お弁当は母さんが持たせてくれたし、うちの子達もおとなしくお留守番しててくれるから安心。

ティアねえ様もそろそろ一度帰るといって、登校する私達と同じタイミングで転移していった。



土日の間に何度か奈々からメールはあったけど、会うのは随分久しぶりな気がする…そう思いながら登校していたら、背後から抱きつかれた。

「アスカー捕まえたー!」

「朝から元気だね」

「おはよ!」

「おはよー奈々」

未亜とユウキは気を利かせたのか挨拶だけして先に行ってしまった。

ちょっと!?スピネルもいるんだけど…。やっぱりお留守番はしてくれなかったか。 (普通の人には見えないようにしてる)

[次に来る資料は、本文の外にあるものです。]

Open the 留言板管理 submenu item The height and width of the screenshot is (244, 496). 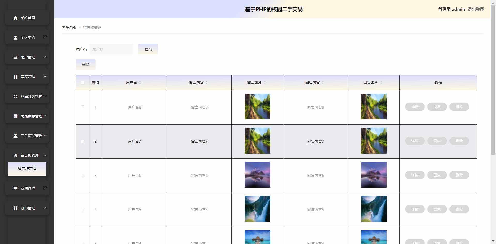pos(27,169)
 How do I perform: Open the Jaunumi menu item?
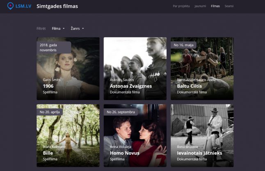[x=200, y=7]
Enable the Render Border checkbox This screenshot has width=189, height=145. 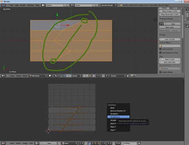coord(160,72)
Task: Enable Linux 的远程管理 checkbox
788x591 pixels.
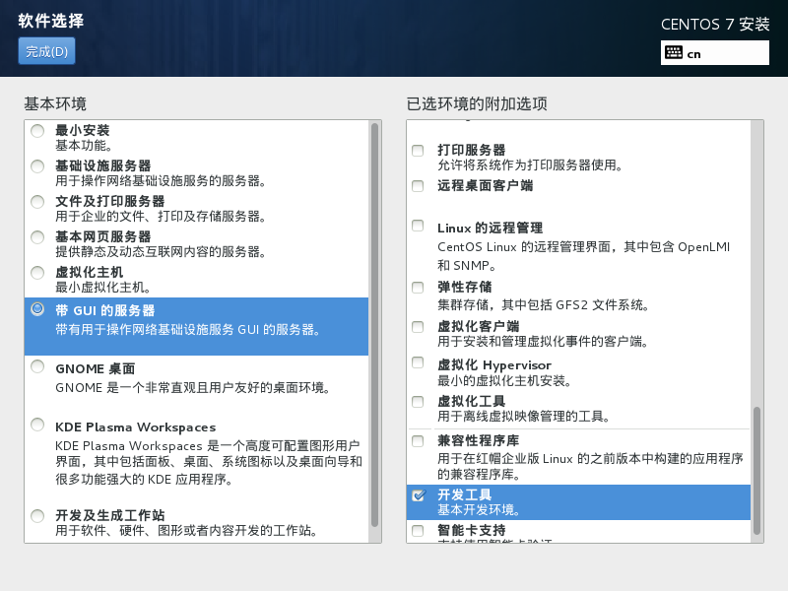Action: pyautogui.click(x=418, y=227)
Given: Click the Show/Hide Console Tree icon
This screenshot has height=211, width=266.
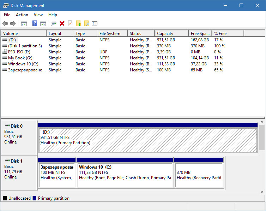Looking at the screenshot, I should pyautogui.click(x=24, y=24).
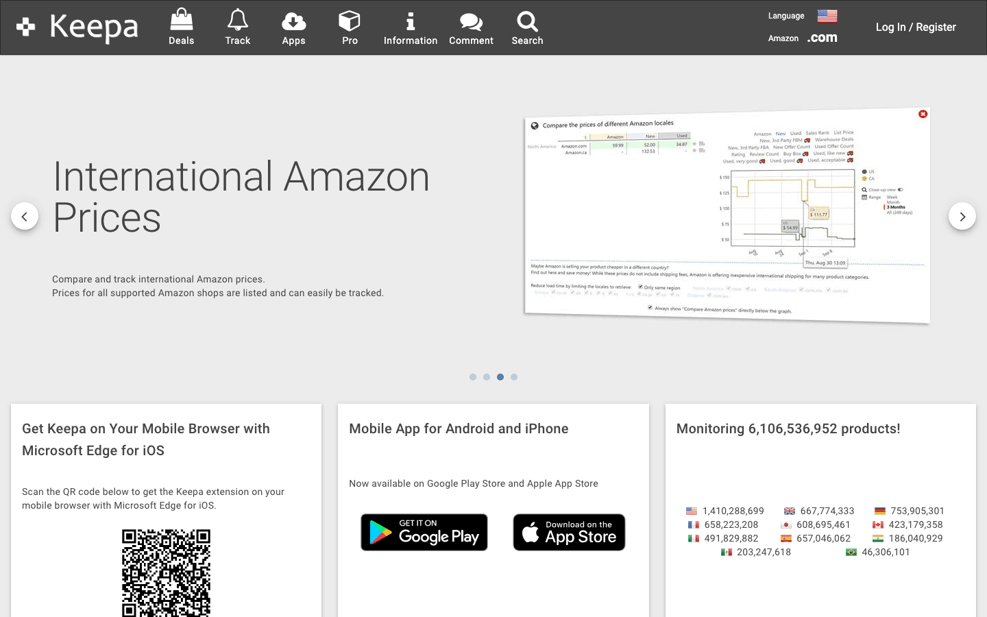Open the Apps section icon

pos(293,21)
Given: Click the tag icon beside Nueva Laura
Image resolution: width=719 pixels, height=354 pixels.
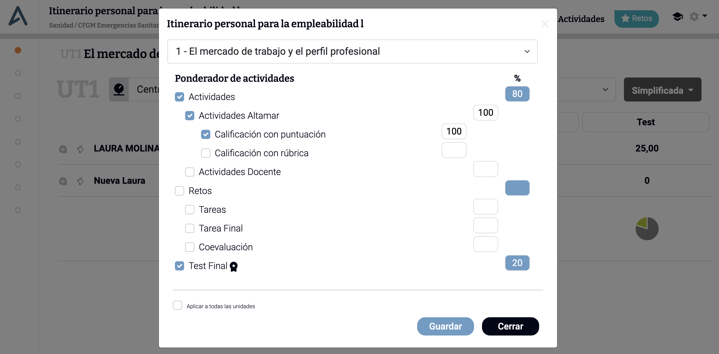Looking at the screenshot, I should [80, 181].
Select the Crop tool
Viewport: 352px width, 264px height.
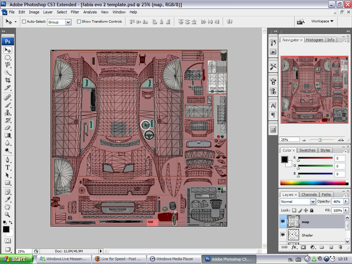[8, 80]
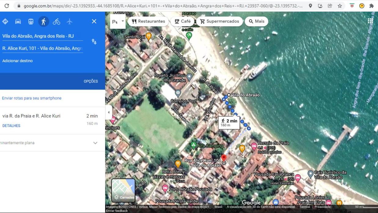Expand the elevation details chevron
This screenshot has width=378, height=213.
coord(95,143)
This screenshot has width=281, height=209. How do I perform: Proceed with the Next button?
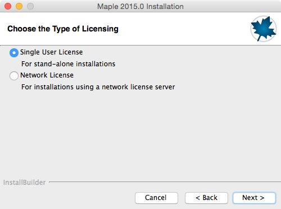click(254, 198)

だからって…。まぁ、いいか。私が口を出すことでもないし。



「奈々、今日は麻帆と一緒じゃないの?」

「うん! テストが終わればすぐに夏休みじゃん?だから先に学校に行ってる」

理由が訳わかんないんだけど…。学級委員長はなにか忙しいのだろうか。



…こうやって奈々と会話をしていると、自分が高校生で学生なんだと実感するな。

最近色々ありすぎて、自分が何者かわからなくなりそうだったし。 (ママで、元勇者で元魔王で、現在進行形で王女)

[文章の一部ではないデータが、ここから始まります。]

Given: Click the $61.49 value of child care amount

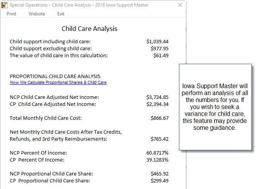Looking at the screenshot, I should click(x=161, y=56).
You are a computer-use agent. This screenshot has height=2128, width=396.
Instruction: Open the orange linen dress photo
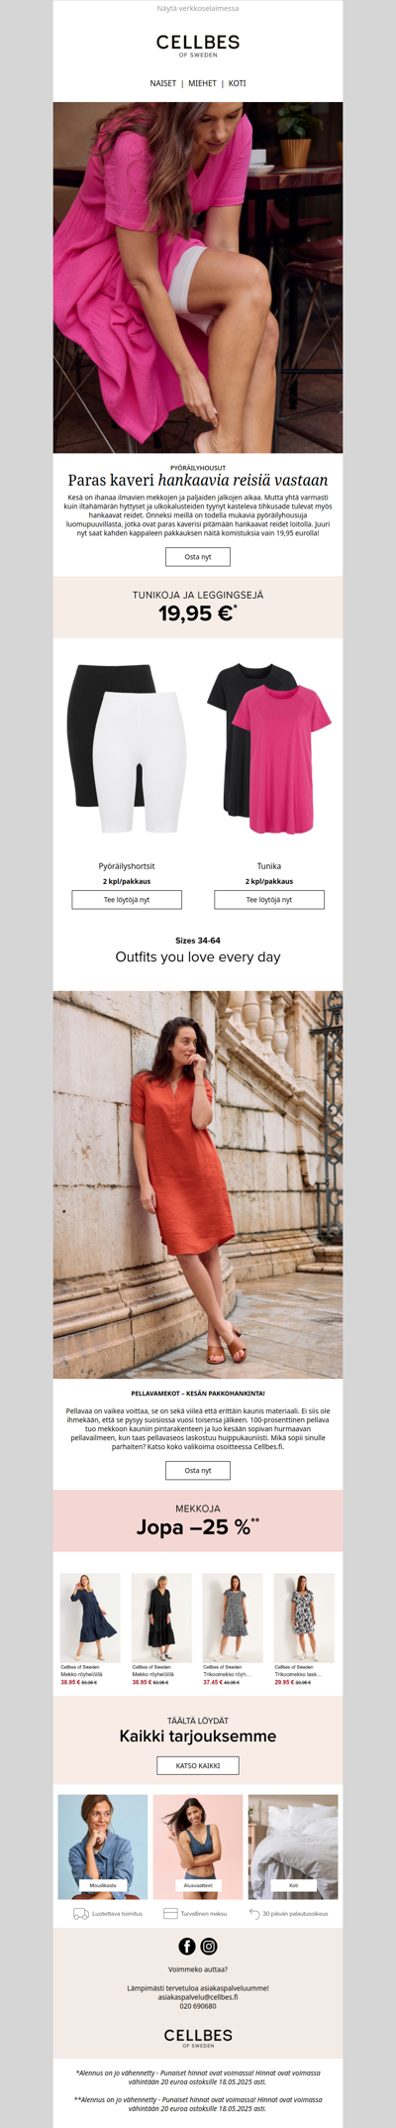tap(198, 1184)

プラスで魔法学園の生徒だったりもしてるからね…。 (師匠でもある!)

どれが本当の自分かわからなくなりそうだわ。 (全部ママだよ?)

そうなんだけど…。肩書が多すぎるのも問題だな。



「そういえば、夏休み明けから文化祭準備が本格的に始まるけど、何をしたいか考えてきてる?」

「…あーそう言えば考えてくるようにって言われてたね」

完っ全に忘れてた…。金曜が私服登校になって面倒くさいなーと思ってたくらいだなぁ。


「私は考えてきたよ!」

「そうなの?」

「うん! 流行りの異世界カフェ!」

「っ…ゴホッ…ゴホッ…」

びっくりした! (ウケるー)


「大丈夫ー?」

「う、うん。流行りなの?」

「ほら、前にも言ったけど漫画やアニメでも多いし。ウケはいいんじゃないかなーと思って!」

なんか言ってたね。

「それにー、私には詳しい親友もいるし!」

「そうだけど…」

アテにされても何かできるとは思えない。 (下手なことしたらみんなに怪しまれる!)

うん。言動は慎重にしないと不味いな…。


奈々なりに異世界カフェってのをこういう風したいってしっかり考えているらしく、それを聞いていたら遅くなってしまった。

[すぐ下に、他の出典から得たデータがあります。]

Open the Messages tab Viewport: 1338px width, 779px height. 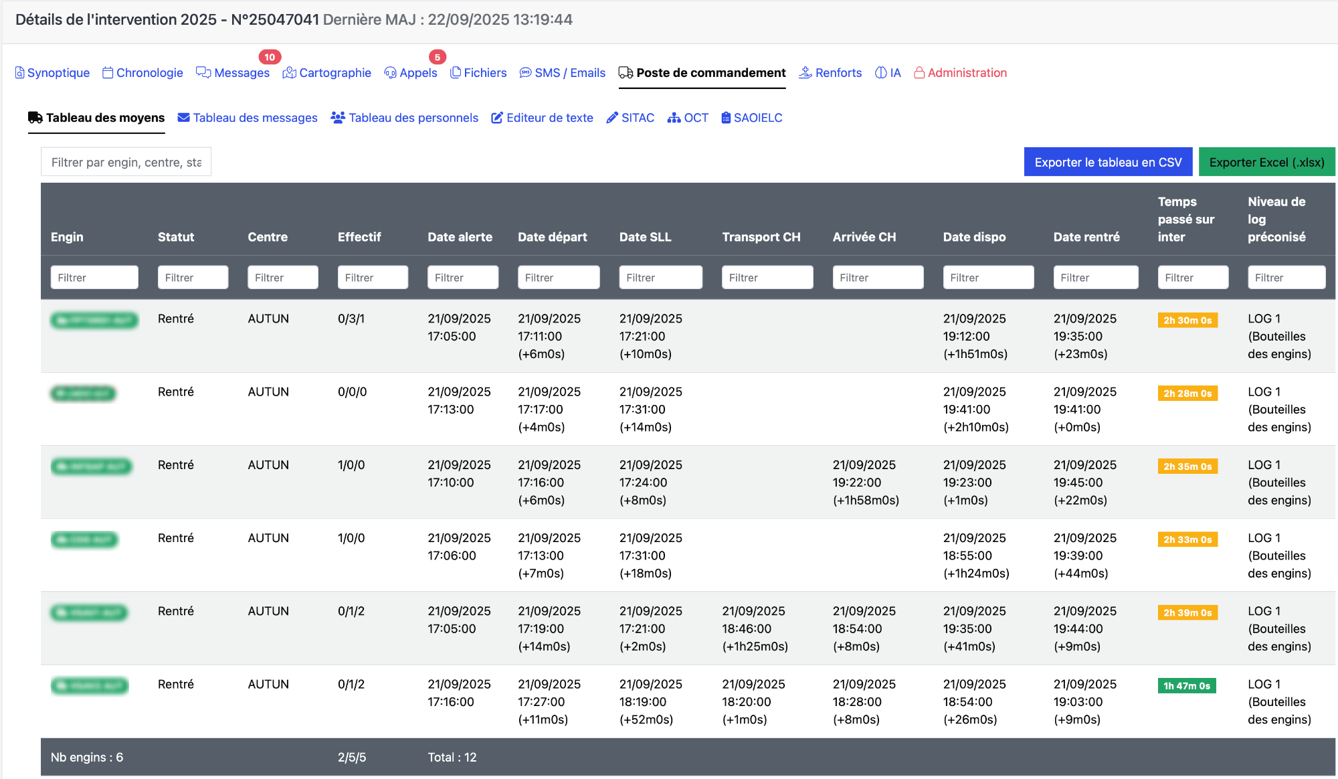click(x=241, y=73)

適当そうに見えて、興味のあることには全力だからな奈々って…。



「また朝から走る羽目になるとはね…」

「ごめんごめん!」 

教室に入る直前で私を追い抜いた奈々は、バーーンっと扉を乱暴に開ける。

ヤンチャか…。


「お待たせーー! 主役登場だよ!!」

少し遅れて教室に入った私は突然のクラッカーや拍手で何が何やら…。

「アスカ! 少し早いけどお誕生日おめでとうー!」

「えっ!?」

向き直った奈々にそう言われて思い出す。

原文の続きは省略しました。